**PROBLEM TO WORK ON:** Put the listing from the line containing "Given: Click the red road line legend symbol" through the line containing "[x=1368, y=12]", both included, into a Markdown table with the columns Row and Entry. Number each line in Row, put the line itself in Entry, and leave out blank lines.

**INPUT:**
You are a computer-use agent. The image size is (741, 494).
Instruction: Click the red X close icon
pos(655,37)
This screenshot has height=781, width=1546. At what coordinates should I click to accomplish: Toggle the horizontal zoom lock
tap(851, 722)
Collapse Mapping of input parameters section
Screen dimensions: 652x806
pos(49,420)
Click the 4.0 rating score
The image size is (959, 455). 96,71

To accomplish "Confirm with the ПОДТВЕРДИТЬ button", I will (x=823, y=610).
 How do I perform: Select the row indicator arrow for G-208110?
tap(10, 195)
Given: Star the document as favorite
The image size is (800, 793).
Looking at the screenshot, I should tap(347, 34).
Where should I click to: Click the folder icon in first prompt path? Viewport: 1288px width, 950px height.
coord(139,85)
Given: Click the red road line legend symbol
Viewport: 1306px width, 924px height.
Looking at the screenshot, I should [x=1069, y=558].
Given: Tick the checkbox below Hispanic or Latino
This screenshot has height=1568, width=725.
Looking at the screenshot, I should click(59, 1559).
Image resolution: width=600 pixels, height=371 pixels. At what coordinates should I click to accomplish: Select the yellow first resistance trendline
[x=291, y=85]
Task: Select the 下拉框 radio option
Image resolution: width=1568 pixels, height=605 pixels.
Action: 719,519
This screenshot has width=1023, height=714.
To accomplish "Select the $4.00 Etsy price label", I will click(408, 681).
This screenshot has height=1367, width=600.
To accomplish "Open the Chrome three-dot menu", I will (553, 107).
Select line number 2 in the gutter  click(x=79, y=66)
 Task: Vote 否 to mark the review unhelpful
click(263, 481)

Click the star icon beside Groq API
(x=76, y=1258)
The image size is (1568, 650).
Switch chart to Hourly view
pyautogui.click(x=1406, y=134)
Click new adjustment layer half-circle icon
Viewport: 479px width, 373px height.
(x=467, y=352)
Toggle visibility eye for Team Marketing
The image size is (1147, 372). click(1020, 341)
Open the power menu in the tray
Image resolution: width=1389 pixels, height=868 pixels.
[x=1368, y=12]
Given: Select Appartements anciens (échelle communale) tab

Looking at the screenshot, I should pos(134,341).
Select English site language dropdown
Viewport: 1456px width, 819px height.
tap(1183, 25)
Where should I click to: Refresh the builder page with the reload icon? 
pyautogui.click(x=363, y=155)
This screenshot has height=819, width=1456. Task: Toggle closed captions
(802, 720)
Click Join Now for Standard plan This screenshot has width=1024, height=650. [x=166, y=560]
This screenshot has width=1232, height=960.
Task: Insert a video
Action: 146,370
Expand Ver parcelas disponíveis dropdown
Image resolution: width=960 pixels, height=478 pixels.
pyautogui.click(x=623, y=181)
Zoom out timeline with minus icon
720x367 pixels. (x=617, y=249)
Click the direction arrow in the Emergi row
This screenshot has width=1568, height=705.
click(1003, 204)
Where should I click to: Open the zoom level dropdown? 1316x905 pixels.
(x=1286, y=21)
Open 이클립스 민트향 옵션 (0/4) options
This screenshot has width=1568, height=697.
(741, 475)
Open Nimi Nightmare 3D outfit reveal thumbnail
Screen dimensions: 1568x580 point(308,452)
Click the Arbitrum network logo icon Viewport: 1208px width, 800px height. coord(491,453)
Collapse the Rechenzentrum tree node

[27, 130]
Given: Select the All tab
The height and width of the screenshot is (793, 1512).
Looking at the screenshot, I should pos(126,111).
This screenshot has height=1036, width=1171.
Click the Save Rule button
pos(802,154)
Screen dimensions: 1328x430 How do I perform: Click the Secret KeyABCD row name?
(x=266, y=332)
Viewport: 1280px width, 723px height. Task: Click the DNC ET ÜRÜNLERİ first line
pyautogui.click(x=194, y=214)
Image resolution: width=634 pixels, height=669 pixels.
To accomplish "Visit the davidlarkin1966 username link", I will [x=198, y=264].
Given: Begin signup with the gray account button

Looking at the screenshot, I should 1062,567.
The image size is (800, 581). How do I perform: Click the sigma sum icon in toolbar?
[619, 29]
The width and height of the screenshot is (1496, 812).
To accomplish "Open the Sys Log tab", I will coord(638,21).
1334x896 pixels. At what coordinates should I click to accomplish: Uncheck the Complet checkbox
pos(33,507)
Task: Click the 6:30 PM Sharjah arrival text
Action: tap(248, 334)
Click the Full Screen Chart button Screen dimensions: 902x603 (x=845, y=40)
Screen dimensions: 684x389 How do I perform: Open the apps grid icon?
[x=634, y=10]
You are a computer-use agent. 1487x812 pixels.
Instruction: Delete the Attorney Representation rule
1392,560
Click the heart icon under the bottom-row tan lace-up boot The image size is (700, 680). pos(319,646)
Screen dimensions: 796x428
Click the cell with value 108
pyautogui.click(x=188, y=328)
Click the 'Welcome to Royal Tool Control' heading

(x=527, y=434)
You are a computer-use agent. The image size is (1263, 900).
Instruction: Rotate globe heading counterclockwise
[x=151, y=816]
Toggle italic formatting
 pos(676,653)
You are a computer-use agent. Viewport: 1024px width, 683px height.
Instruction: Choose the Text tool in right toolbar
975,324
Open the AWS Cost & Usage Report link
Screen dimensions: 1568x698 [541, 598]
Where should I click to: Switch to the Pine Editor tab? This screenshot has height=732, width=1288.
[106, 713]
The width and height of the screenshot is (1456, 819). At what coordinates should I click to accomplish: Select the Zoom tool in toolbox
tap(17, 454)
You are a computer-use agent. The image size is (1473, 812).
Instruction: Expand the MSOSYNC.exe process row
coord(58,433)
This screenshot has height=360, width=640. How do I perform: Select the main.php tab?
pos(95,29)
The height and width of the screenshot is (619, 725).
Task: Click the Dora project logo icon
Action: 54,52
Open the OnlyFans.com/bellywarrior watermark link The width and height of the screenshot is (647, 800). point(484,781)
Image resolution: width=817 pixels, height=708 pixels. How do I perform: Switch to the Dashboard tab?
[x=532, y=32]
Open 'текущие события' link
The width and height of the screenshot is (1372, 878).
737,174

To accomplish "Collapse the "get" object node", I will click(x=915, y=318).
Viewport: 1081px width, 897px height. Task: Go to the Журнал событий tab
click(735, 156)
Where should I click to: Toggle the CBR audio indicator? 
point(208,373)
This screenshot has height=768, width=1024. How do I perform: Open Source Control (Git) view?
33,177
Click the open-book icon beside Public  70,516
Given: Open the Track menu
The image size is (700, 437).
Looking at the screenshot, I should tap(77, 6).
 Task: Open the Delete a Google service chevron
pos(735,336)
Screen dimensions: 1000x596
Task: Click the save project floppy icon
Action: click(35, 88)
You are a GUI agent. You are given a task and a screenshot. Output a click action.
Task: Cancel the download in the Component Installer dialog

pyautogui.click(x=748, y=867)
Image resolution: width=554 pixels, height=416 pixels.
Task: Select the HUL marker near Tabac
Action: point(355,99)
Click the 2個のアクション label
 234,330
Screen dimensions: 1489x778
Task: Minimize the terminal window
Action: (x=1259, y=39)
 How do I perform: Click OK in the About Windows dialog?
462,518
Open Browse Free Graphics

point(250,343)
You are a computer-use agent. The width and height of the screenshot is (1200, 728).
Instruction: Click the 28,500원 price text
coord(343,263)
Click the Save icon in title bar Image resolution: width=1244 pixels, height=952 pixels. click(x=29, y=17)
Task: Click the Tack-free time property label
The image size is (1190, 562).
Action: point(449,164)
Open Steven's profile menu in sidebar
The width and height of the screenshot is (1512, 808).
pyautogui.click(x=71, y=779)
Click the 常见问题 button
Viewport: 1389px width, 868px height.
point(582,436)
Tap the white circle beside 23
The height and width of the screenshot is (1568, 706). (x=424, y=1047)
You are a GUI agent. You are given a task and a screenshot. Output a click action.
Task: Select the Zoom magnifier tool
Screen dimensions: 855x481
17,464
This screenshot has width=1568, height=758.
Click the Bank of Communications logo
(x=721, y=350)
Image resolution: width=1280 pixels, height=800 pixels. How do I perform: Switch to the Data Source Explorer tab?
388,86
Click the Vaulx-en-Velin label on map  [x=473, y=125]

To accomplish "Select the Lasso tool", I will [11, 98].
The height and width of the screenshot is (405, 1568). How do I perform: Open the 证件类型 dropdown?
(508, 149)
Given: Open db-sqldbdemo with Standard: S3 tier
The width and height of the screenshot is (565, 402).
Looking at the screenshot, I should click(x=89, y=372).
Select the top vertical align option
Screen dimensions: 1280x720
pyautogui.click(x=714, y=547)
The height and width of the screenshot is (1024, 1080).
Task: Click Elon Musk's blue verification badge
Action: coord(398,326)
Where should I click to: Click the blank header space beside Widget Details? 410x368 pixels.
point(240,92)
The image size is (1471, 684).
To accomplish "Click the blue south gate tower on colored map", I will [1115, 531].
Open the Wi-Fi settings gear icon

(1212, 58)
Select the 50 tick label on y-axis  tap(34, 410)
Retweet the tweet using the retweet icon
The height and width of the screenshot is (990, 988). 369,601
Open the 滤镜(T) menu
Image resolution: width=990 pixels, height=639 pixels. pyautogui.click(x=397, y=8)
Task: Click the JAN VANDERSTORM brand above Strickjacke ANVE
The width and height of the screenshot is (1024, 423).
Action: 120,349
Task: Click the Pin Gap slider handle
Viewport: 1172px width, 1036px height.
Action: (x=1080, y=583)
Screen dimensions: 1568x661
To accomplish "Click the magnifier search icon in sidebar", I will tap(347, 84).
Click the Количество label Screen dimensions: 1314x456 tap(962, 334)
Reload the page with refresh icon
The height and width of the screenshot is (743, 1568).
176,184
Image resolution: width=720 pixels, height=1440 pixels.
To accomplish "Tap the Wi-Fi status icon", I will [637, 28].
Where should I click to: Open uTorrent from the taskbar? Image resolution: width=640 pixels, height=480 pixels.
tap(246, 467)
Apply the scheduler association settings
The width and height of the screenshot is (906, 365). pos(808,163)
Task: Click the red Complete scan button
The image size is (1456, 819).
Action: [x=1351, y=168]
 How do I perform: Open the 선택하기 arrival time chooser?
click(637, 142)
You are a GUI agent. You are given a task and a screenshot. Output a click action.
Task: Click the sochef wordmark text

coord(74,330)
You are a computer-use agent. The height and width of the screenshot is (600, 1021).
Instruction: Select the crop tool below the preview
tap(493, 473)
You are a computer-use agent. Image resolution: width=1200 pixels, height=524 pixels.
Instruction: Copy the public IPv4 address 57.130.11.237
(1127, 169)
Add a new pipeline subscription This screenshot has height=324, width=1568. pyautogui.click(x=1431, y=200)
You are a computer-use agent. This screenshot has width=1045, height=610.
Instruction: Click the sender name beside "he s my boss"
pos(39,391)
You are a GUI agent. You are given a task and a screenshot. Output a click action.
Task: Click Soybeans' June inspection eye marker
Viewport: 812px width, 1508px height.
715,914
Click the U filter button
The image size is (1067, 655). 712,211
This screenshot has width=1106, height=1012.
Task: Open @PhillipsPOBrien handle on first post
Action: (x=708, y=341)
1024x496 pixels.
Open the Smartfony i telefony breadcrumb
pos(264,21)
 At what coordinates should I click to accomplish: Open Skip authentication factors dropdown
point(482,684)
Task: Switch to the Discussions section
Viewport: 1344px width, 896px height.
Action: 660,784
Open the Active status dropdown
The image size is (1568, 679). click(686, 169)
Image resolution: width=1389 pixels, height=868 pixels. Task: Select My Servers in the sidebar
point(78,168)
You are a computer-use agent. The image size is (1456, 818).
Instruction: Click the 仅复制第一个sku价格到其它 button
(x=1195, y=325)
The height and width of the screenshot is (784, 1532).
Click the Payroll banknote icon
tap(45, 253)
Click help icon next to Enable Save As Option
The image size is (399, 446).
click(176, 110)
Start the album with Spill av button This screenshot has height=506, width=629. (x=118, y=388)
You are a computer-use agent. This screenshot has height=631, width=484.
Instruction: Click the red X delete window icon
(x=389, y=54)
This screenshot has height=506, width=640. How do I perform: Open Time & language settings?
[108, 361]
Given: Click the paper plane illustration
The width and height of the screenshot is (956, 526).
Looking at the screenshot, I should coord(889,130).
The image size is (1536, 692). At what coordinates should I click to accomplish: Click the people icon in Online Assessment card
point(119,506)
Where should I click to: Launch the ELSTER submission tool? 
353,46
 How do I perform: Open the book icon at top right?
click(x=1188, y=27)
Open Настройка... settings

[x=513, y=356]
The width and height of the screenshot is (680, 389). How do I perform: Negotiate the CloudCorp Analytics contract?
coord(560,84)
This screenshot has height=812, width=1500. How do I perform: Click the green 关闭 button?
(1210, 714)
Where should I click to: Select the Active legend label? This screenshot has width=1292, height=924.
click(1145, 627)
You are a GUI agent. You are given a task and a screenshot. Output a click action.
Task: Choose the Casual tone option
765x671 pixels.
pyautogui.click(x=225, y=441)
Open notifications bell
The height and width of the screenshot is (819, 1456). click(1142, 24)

**PROBLEM SOLUTION:**
| Row | Entry |
|---|---|
| 1 | Given: Click the red road line legend symbol |
| 2 | Viewport: 1306px width, 924px height. |
| 3 | Looking at the screenshot, I should [x=1069, y=558]. |
| 4 | Given: Tick the checkbox below Hispanic or Latino |
| 5 | This screenshot has height=1568, width=725. |
| 6 | Looking at the screenshot, I should click(59, 1559). |
| 7 | Image resolution: width=600 pixels, height=371 pixels. At what coordinates should I click to accomplish: Select the yellow first resistance trendline |
| 8 | [x=291, y=85] |
| 9 | Task: Select the 下拉框 radio option |
| 10 | Image resolution: width=1568 pixels, height=605 pixels. |
| 11 | Action: 719,519 |
| 12 | This screenshot has width=1023, height=714. |
| 13 | To accomplish "Select the $4.00 Etsy price label", I will click(408, 681). |
| 14 | This screenshot has height=1367, width=600. |
| 15 | To accomplish "Open the Chrome three-dot menu", I will (553, 107). |
| 16 | Select line number 2 in the gutter  click(x=79, y=66) |
| 17 |  Task: Vote 否 to mark the review unhelpful |
| 18 | click(263, 481) |
| 19 | Click the star icon beside Groq API |
| 20 | (x=76, y=1258) |
| 21 | The image size is (1568, 650). |
| 22 | Switch chart to Hourly view |
| 23 | pyautogui.click(x=1406, y=134) |
| 24 | Click new adjustment layer half-circle icon |
| 25 | Viewport: 479px width, 373px height. |
| 26 | (x=467, y=352) |
| 27 | Toggle visibility eye for Team Marketing |
| 28 | The image size is (1147, 372). click(1020, 341) |
| 29 | Open the power menu in the tray |
| 30 | Image resolution: width=1389 pixels, height=868 pixels. |
| 31 | [x=1368, y=12] |